**DATA**.
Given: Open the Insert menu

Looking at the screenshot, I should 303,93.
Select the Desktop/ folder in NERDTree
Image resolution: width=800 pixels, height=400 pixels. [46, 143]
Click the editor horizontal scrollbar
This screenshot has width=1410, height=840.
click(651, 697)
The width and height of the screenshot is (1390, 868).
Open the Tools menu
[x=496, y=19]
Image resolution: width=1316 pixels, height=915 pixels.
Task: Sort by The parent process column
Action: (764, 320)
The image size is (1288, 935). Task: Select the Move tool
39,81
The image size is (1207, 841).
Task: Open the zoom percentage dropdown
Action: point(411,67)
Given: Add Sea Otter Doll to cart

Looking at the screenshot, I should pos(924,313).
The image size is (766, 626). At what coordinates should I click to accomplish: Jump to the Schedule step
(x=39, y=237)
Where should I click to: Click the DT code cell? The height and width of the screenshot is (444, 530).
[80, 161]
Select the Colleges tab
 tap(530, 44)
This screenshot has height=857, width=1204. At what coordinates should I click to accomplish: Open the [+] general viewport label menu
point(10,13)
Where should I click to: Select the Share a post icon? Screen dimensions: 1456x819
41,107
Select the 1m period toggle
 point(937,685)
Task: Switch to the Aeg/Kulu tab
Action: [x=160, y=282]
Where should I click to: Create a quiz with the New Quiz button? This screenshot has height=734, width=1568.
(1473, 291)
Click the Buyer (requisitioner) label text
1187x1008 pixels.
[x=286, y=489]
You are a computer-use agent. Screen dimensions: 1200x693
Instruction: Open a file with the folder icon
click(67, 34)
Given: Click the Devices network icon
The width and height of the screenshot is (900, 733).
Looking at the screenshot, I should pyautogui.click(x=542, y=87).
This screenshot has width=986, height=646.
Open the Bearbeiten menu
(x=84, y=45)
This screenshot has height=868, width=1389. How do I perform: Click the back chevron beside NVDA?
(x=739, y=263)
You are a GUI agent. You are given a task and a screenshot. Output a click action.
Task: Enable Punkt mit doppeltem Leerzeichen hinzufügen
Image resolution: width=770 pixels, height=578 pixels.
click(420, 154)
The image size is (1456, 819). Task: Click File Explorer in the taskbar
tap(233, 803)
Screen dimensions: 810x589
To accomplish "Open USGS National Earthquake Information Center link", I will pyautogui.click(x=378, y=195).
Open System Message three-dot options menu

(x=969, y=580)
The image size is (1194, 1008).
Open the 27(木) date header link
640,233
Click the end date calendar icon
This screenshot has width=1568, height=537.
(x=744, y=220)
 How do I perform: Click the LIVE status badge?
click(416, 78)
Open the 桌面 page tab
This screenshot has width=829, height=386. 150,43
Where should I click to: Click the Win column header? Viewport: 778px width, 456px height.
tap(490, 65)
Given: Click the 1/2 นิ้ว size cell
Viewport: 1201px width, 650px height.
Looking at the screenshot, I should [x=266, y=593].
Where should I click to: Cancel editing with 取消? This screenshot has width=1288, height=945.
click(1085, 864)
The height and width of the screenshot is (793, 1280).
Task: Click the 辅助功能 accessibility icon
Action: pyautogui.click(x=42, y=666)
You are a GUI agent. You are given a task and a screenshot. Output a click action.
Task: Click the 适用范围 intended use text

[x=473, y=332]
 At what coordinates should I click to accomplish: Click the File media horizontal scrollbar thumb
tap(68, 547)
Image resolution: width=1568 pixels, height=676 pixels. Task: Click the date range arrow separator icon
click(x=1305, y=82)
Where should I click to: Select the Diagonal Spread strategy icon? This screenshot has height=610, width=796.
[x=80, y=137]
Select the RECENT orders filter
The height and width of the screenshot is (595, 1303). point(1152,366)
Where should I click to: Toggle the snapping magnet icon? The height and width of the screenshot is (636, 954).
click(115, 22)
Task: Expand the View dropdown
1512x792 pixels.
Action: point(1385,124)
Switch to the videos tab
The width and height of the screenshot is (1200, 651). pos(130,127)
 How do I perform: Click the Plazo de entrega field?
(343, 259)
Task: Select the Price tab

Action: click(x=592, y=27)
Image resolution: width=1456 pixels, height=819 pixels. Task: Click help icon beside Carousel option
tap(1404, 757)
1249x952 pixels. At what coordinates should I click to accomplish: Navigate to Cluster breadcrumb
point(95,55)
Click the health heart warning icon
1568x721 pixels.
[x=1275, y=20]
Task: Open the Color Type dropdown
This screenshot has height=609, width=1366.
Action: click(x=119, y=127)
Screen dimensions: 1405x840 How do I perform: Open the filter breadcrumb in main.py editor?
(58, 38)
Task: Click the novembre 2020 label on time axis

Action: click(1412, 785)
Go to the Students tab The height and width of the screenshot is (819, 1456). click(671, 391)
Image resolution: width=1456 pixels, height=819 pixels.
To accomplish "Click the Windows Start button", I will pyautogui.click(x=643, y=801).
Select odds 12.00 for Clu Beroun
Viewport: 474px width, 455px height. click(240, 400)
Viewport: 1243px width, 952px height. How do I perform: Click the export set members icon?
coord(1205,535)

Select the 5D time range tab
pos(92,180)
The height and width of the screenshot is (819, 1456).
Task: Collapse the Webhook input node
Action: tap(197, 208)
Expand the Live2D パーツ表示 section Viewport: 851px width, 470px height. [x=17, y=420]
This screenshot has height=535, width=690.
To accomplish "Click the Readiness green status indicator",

**SET TASK**. Starting with the line that contains "Given: Click the Devices network icon" and going on through the line that contains "Looking at the screenshot, I should [x=266, y=593].", render that part of the listing as a numbered list, with both of those lines included and blank lines left out.

**SOLUTION TO THIS EXERCISE**.
1. Given: Click the Devices network icon
2. The width and height of the screenshot is (900, 733).
3. Looking at the screenshot, I should pyautogui.click(x=542, y=87).
4. This screenshot has width=986, height=646.
5. Open the Bearbeiten menu
6. (x=84, y=45)
7. This screenshot has height=868, width=1389. How do I perform: Click the back chevron beside NVDA?
8. (x=739, y=263)
9. You are a GUI agent. You are given a task and a screenshot. Output a click action.
10. Task: Enable Punkt mit doppeltem Leerzeichen hinzufügen
11. Image resolution: width=770 pixels, height=578 pixels.
12. click(420, 154)
13. The image size is (1456, 819). Task: Click File Explorer in the taskbar
14. tap(233, 803)
15. Screen dimensions: 810x589
16. To accomplish "Open USGS National Earthquake Information Center link", I will pyautogui.click(x=378, y=195).
17. Open System Message three-dot options menu
18. (x=969, y=580)
19. The image size is (1194, 1008).
20. Open the 27(木) date header link
21. 640,233
22. Click the end date calendar icon
23. This screenshot has width=1568, height=537.
24. (x=744, y=220)
25.  How do I perform: Click the LIVE status badge?
26. click(416, 78)
27. Open the 桌面 page tab
28. This screenshot has width=829, height=386. 150,43
29. Where should I click to: Click the Win column header? Viewport: 778px width, 456px height.
30. tap(490, 65)
31. Given: Click the 1/2 นิ้ว size cell
32. Viewport: 1201px width, 650px height.
33. Looking at the screenshot, I should [x=266, y=593].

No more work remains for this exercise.